[Complete the following]
1. In the door-switching puzzle thread, rewrite the passage from "You still sure" to "the other door." and replace "presenter" with "host".
2. Put this sentence from the door-switching puzzle thread into Spanish: "After the first choice, the probabilities 1/3 and 2/3 still remain."
3. Continue the forum thread on the door-switching puzzle from where it stops.

Suppose there are 100 doors and one car. And the presenter keeps opening doors and keeps asking you if you want to switch. You keep saying no. Finally you're down to two doors. The one you originally chose and one other.

You still sure you don't want to switch?

Rolfe.
 
I forgot to explain the 1/3 and 2/3. This has already been explained lots of times in this thread, but I want to present my take on it.

The first choice is easy. One out of three doors has a car behind it, and one choice is first made. The probability of choosing the car in the first choice is therefore p = 1/3.

The other two doors have a combined probability of 2/3 of having a car behind it since that's the probability of picking two doors. After the first choice, the probabilities 1/3 and 2/3 still remain. And after the presenter has opened one of those two doors, the probabilities still remain the same. So when the second choice is made, the probability of p = 2/3 still remains, even though it's now only one door to choose since the presenter has opened the other door.
 
Rolfe said:
My God are we still at this? I worked this out before I even had a computer. Somebody told me about the puzzle, I think it had been in the Guardian.

Suppose there are 100 doors and one car. And the presenter keeps opening doors and keeps asking you if you want to switch. You keep saying no. Finally you're down to two doors. The one you originally chose and one other.

[Information supplied]

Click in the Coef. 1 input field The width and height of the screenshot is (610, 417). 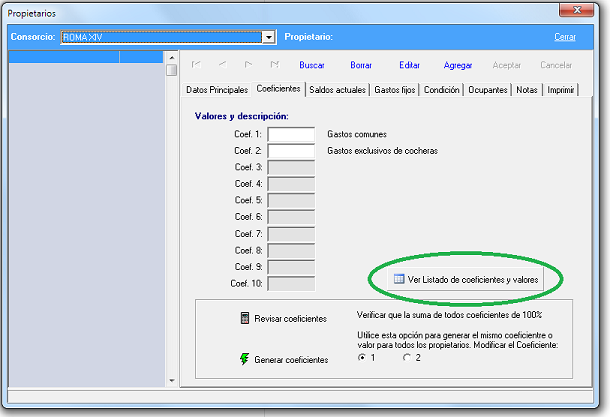tap(291, 135)

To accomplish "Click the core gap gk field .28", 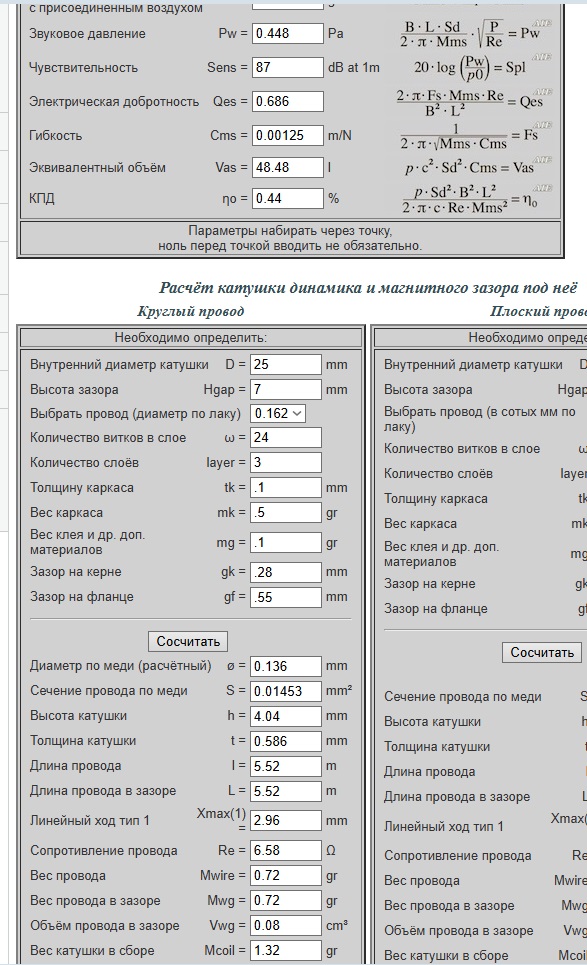I will click(x=286, y=572).
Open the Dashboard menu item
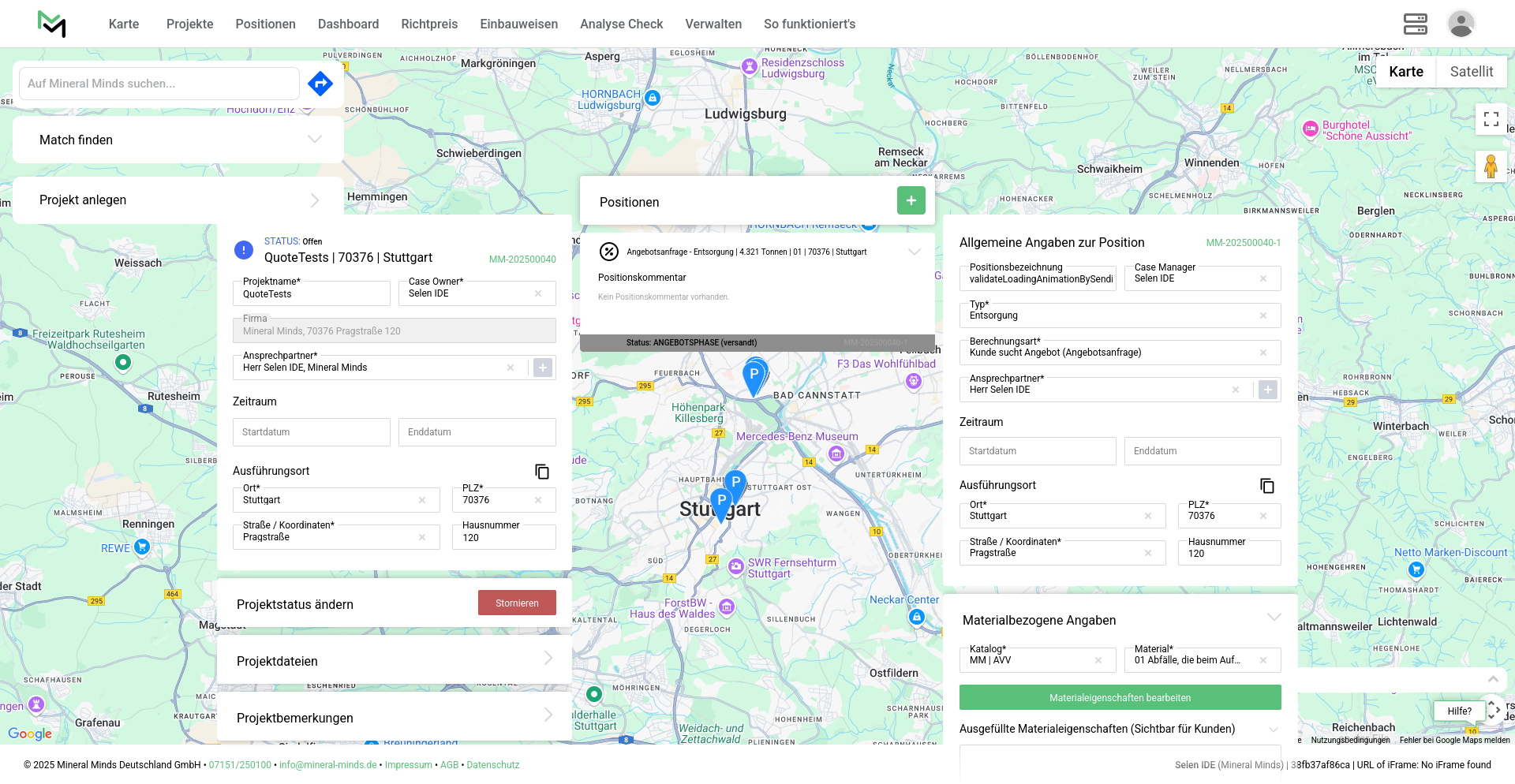The image size is (1515, 784). pos(348,24)
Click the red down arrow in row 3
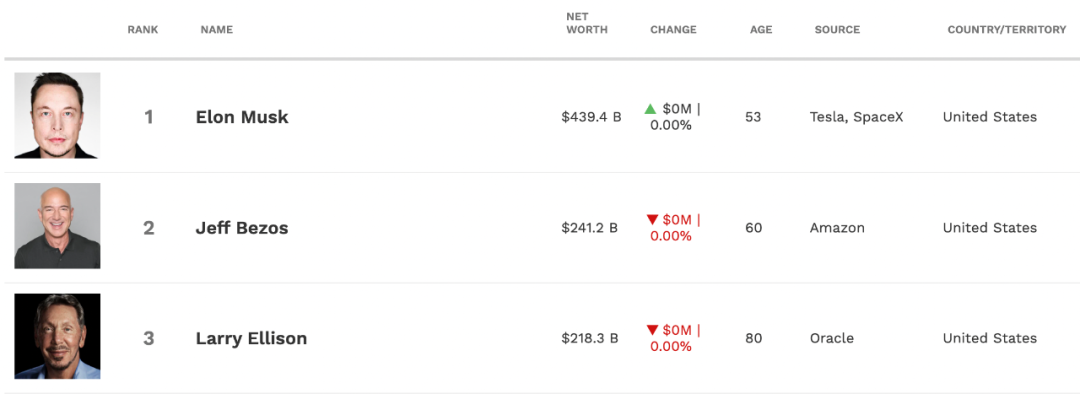The image size is (1080, 394). [x=653, y=331]

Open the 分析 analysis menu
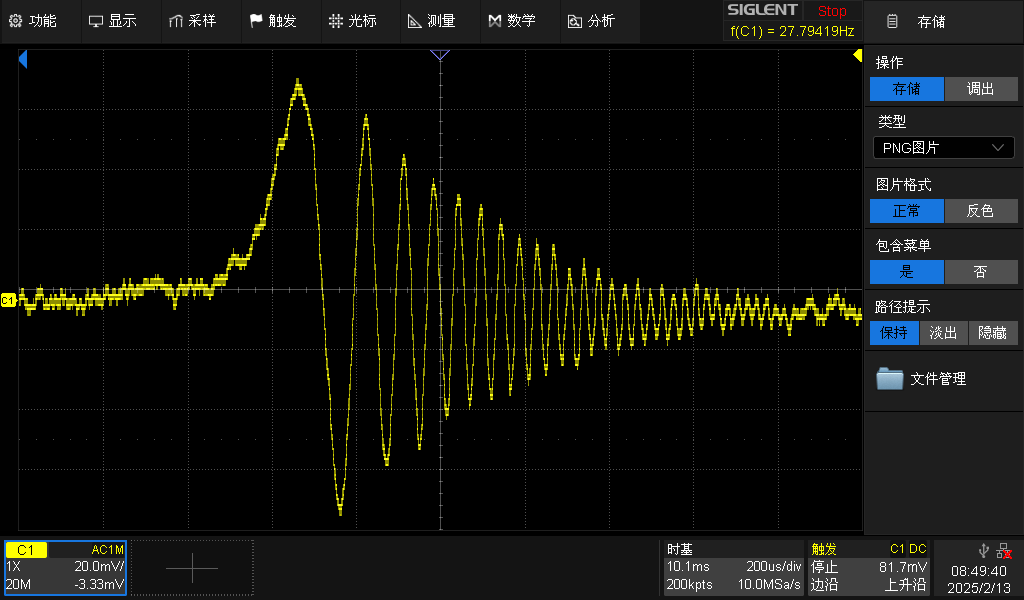591,21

[Exercise answers]
1.
You still sure you don't want to switch?

Rolfe.
 
I forgot to explain the 1/3 and 2/3. This has already been explained lots of times in this thread, but I want to present my take on it.

The first choice is easy. One out of three doors has a car behind it, and one choice is first made. The probability of choosing the car in the first choice is therefore p = 1/3.

The other two doors have a combined probability of 2/3 of having a car behind it since that's the probability of picking two doors. After the first choice, the probabilities 1/3 and 2/3 still remain. And after the host has opened one of those two doors, the probabilities still remain the same. So when the second choice is made, the probability of p = 2/3 still remains, even though it's now only one door to choose since the host has opened the other door.

2. Después de la primera elección, las probabilidades de 1/3 y 2/3 se mantienen.

3.
You still sure you don't want to switch?

Rolfe.
Click to expand...
I remember my first encounter with the idea was in one of Leslie Charteris's Saint short stories about thirty years ago; it intrigued me then but it was pretty simple to understand with a little thought.
 
Sheesh! Why doesn't anybody understand that it's QUANTUM!!! You can never know both the goat's postition and velocity at the same time, so no matter which door you choose, you should pick the other one! :tinfoil
 
catsmate1 said:
I remember my first encounter with the idea was in one of Leslie Charteris's Saint short stories about thirty years ago; it intrigued me then but it was pretty simple to understand with a little thought.
Click to expand...



It's quite intriguing in that the "right" answer depends on the intent of the host.
  • If he's always going to open a door you have not picked, and show a goat, then switch, for sure.
  • If he opens one of the doors you didn't pick at random (that is, there is a chance he will show the car and end the game right there) then there's no advantage or disadvantage to switching.
  • If he's changing his strategy every time to mess with your head, then the question is meaningless.
Overall, taking all that into account, then the right answer is still to switch since if he's doing the first you are advantaged and if he's doing the second you're not disadvantaged. If he has no consistent strategy then it doesn't matter what you do because he's not predictable.

Rolfe.
 
Rolfe said:
It's quite intriguing in that the "right" answer depends on the intent of the host.
  • If he's always going to open a door you have not picked, and show a goat, then switch, for sure.
  • If he opens one of the doors you didn't pick at random (that is, there is a chance he will show the car and end the game right there) then there's no advantage or disadvantage to switching.
  • If he's changing his strategy every time to mess with your head, then the question is meaningless.
Click to expand...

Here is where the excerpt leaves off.